Implement lazy evaluation for DynamicMap methods #422

philippjfr · 2016-01-27T19:01:57Z

After a lengthy discussion on how to work with very large datasets with @jlstevens, we realized that DynamicMap callbacks and the lazy evaluation they allow gets us most of the way there but there's some crucial things missing for usability. In particular the methods on DynamicMap are all inherited from HoloMap, which means they work on the assumption that all the data is already loaded. This means that currently when using a method on a DynamicMap it will apply the operation only to the elements that's already loaded, which will in the best case do nothing but will usually result in exceptions when the next Element is loaded.

What I propose is to subclass the methods on DynamicMap to generate closures, which will apply the requested operation when a new key is requested. This will allow slicing, sampling, reducing, aggregating and overlaying operations to be applied at runtime. Even operations could trivially be modified to simply define a closure when passed a DynamicMap.

This will be a huge improvement for usability and make exploration and analysis of large datasets incredibly easy. The user could specify the data transformations to be applied directly on the object rather than having to write complex callbacks.

Here's a small toy example:

Say we have an array of temperatures on disk which is indexed by Date x Atmospheric Height x Latitude x Longitude.
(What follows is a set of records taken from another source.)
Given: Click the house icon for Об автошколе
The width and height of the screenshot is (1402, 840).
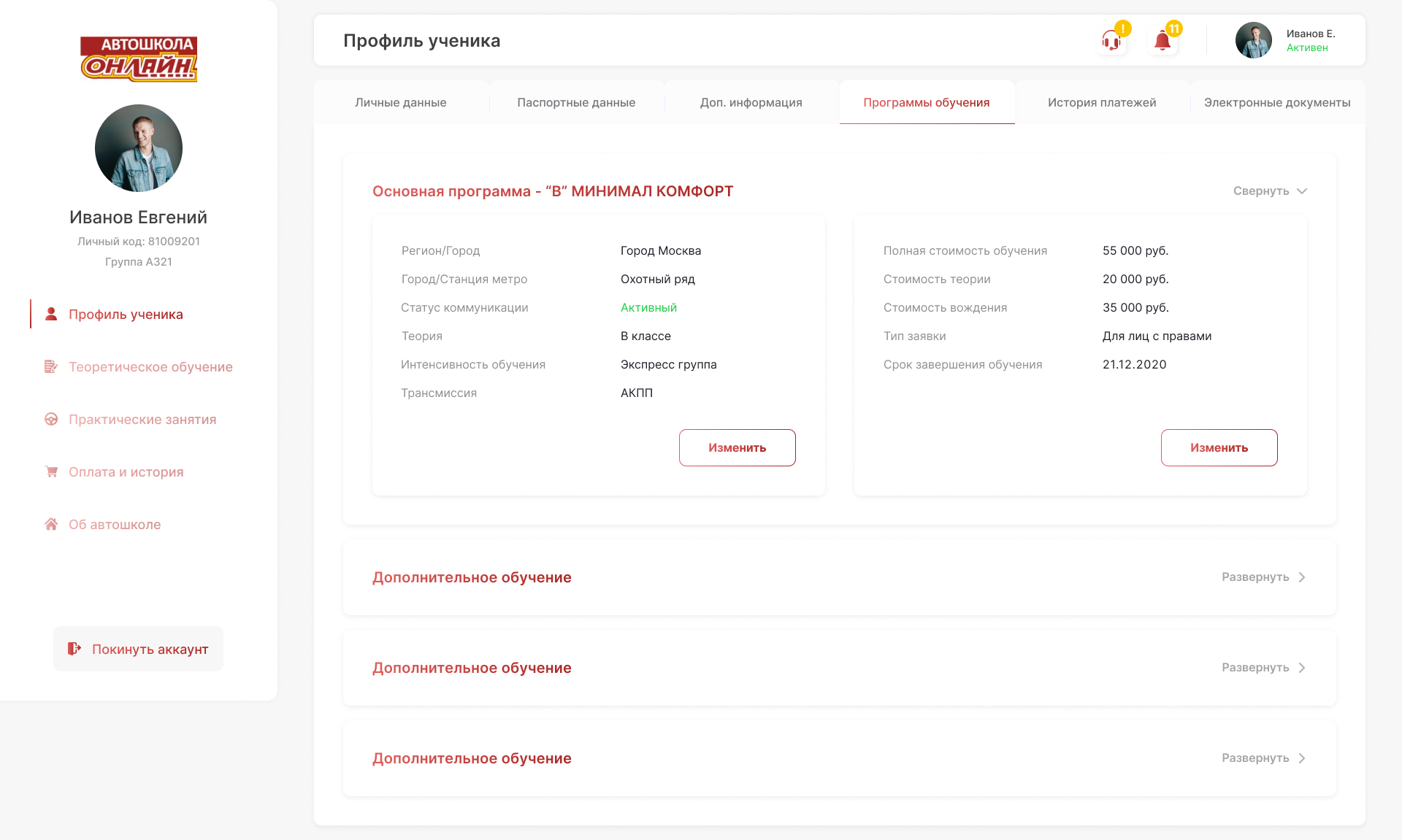Looking at the screenshot, I should coord(51,524).
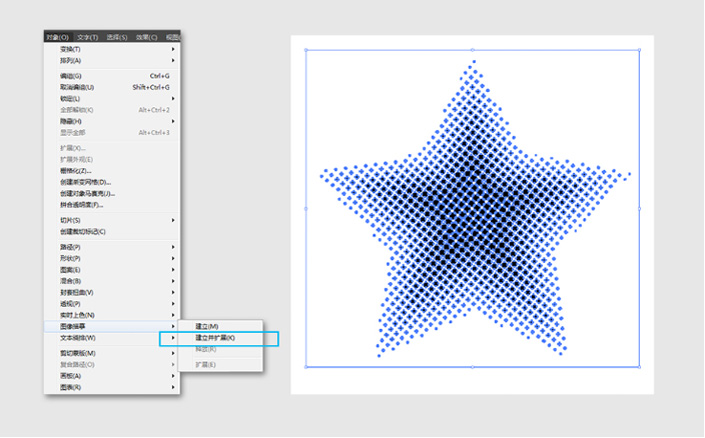Expand the 路径(P) path submenu
Image resolution: width=705 pixels, height=438 pixels.
pos(71,247)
Currently required implementation:

def get_contours(key):
    array, metadata = load_data_from disk(key)
    img = hv.Image(array, **metadata).select(Latitude=(0, 30), Longitude=(50, 80))
    return hv.contours(img)

def get_curve(key):
    array, metadata = load_data_from disk(key)
    return hv.Image(array, **metadata).reduce(Latitude=np.mean)

kdims = [hv.Dimension('Date', ...), hv.Dimension('Atmospheric Height', ...)]
contours = hv.DynamicMap(get_contours, kdims=kdims)
curve = hv.DynamicMap(get_curve, kdims=kdims)
contours + curve

With lazy evaluation:

def get_data(key):
    array, metadata = load_data_from disk(key)
    return hv.Image(array, **metadata)

dmap = hv.DynamicMap(get_data, kdims=[hv.Dimension('Date', ...),
                     hv.Dimension('Atmospheric Height', ...)])

hv.contours(dmap.select(Latitude=(0, 30), Longitude=(50, 80))) +\
dmap.reduce(Latitude=np.mean)

The lazy evaluation example really demonstrates the strengths of this approach, you can define the data loading operation once and then interactively explore the whole dataset without having to define more and more functions. I hope this gets the idea across, I think this is relatively little work for a pretty huge payoff, this would open up a lot of the functionality in HoloViews up to much, much larger datasets.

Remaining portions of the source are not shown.